#### Task instructions
In the data below, find each line that contains the word "مقالات" and copy it.
# # # #
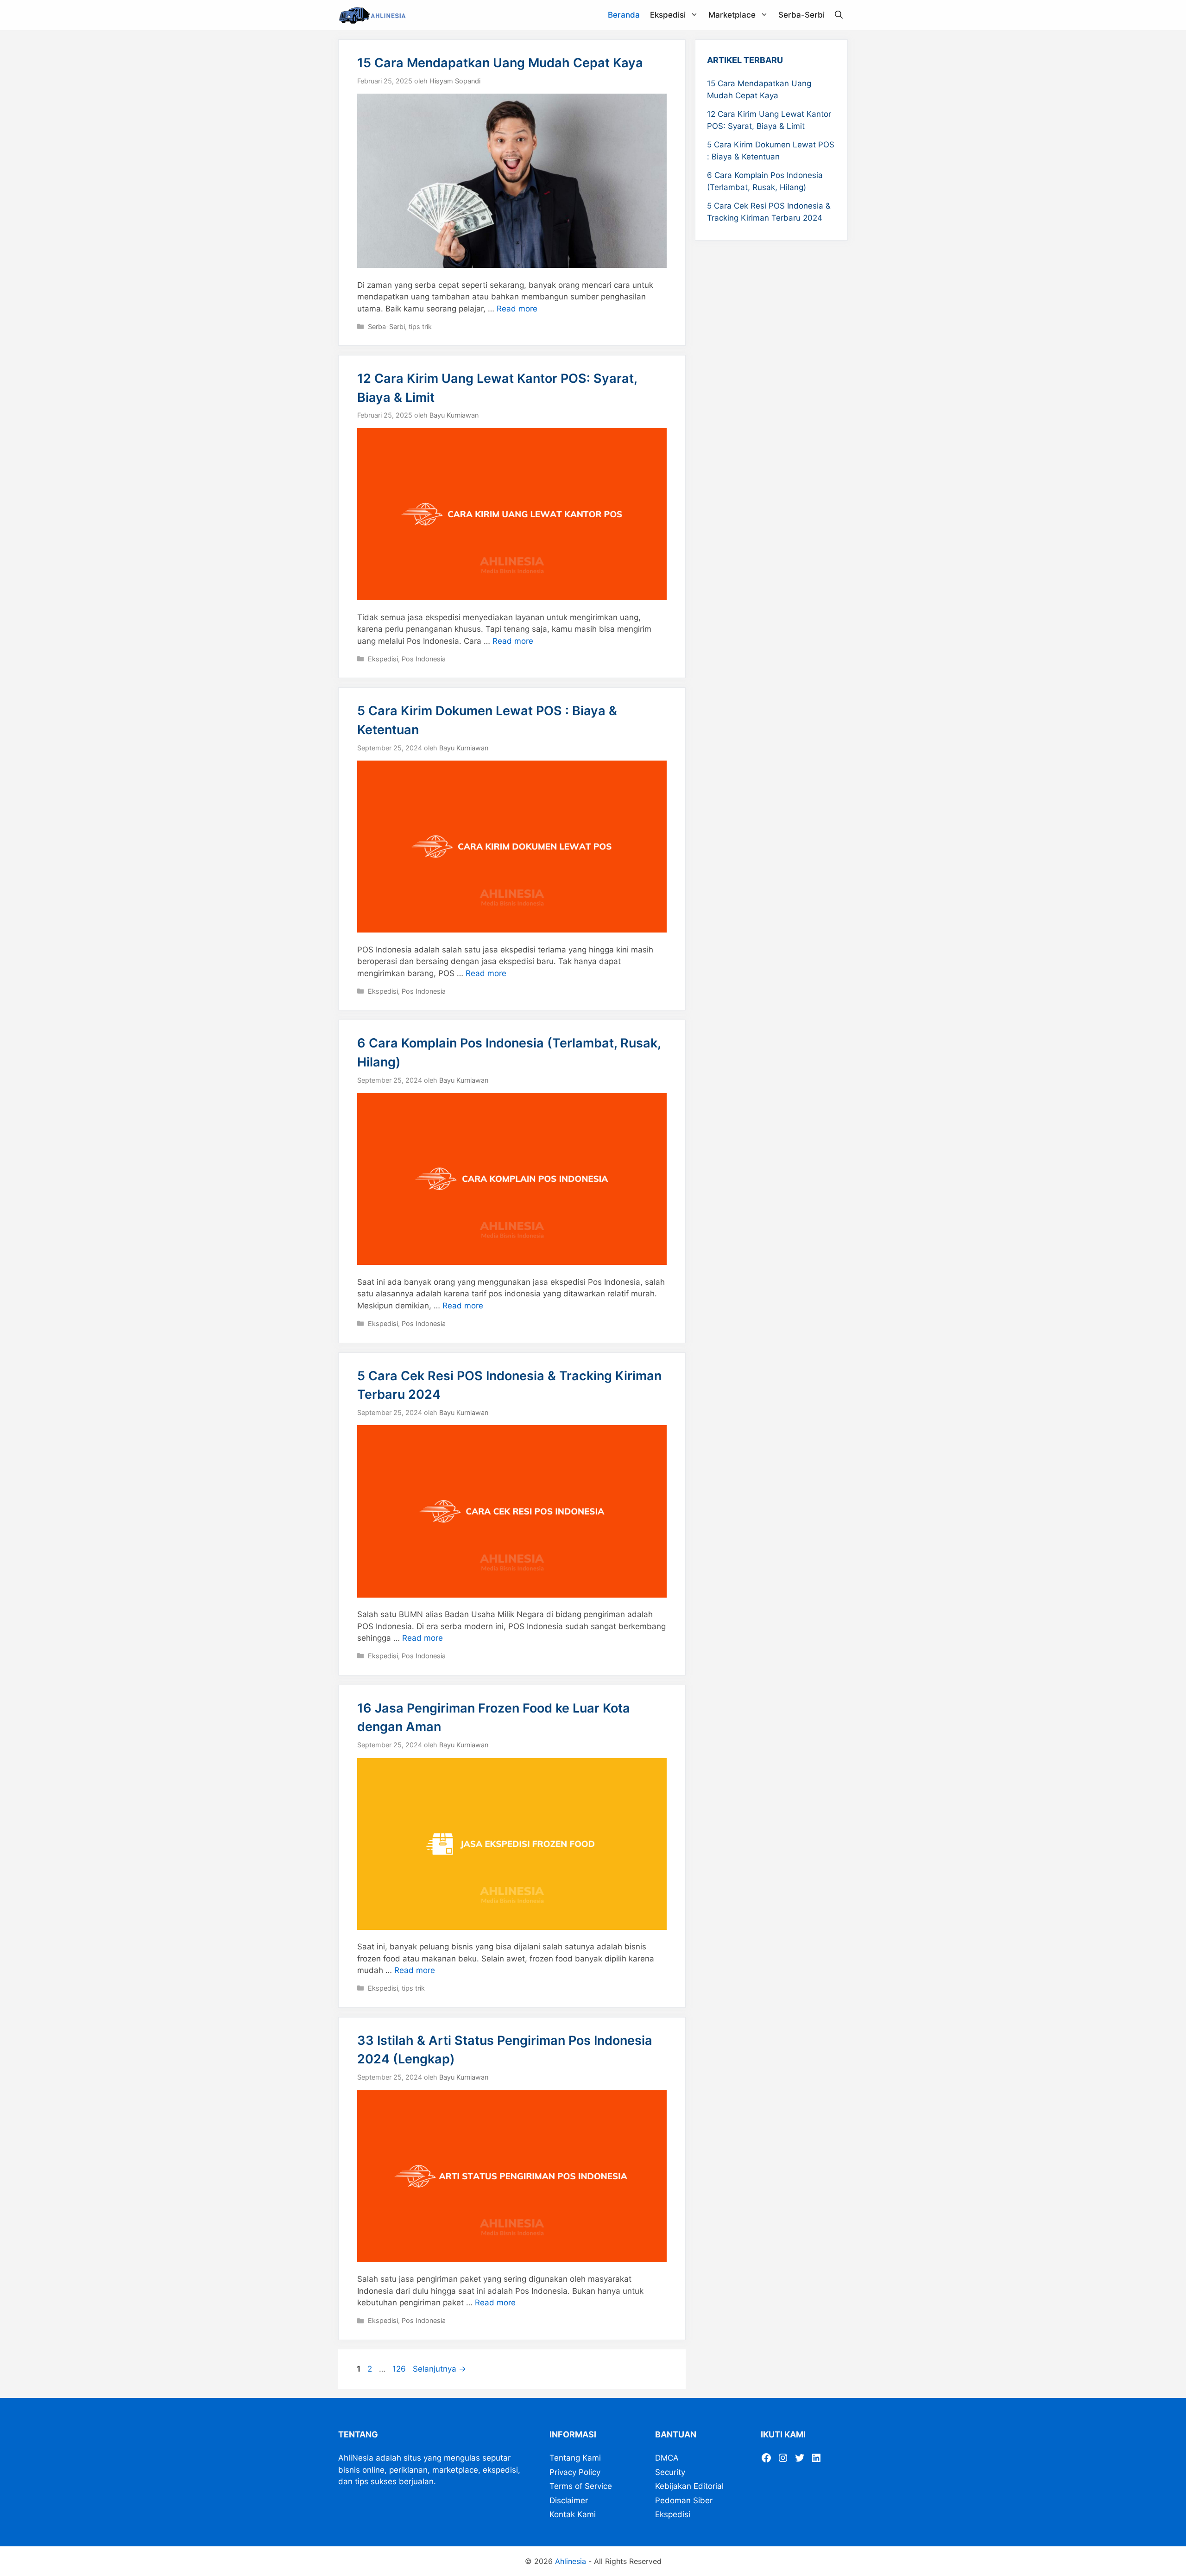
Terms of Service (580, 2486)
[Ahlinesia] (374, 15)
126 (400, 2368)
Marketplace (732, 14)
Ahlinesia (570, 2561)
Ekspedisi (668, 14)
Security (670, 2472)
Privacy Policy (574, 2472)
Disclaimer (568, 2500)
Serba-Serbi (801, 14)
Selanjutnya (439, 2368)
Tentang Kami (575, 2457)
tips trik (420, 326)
# # # #
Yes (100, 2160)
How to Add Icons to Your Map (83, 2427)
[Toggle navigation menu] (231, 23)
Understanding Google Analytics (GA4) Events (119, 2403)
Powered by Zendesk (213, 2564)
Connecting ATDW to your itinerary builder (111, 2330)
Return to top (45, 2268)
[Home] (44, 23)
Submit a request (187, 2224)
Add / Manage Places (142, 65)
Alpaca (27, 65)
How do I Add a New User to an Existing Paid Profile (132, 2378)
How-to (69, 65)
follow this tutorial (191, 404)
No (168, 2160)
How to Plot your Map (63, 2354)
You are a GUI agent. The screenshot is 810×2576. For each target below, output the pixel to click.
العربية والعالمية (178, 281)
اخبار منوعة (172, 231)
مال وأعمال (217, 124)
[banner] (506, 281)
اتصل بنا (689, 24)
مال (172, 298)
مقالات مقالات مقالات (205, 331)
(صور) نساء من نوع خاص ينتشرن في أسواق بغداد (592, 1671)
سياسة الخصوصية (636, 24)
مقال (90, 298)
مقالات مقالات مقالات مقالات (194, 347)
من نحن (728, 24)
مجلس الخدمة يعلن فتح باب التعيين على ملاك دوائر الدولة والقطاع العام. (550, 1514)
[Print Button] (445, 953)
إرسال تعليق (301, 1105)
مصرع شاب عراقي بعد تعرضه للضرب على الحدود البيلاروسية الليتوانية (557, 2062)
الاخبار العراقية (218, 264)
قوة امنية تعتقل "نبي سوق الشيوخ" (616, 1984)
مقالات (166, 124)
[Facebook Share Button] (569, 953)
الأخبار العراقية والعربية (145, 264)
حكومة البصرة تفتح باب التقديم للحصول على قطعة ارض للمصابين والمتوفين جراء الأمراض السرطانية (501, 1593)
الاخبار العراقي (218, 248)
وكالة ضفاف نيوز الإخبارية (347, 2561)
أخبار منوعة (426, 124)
# # # #
#### Written solution
مقالات مقالات مقالات (205, 331)
مقالات مقالات مقالات مقالات (194, 347)
مقالات (166, 124)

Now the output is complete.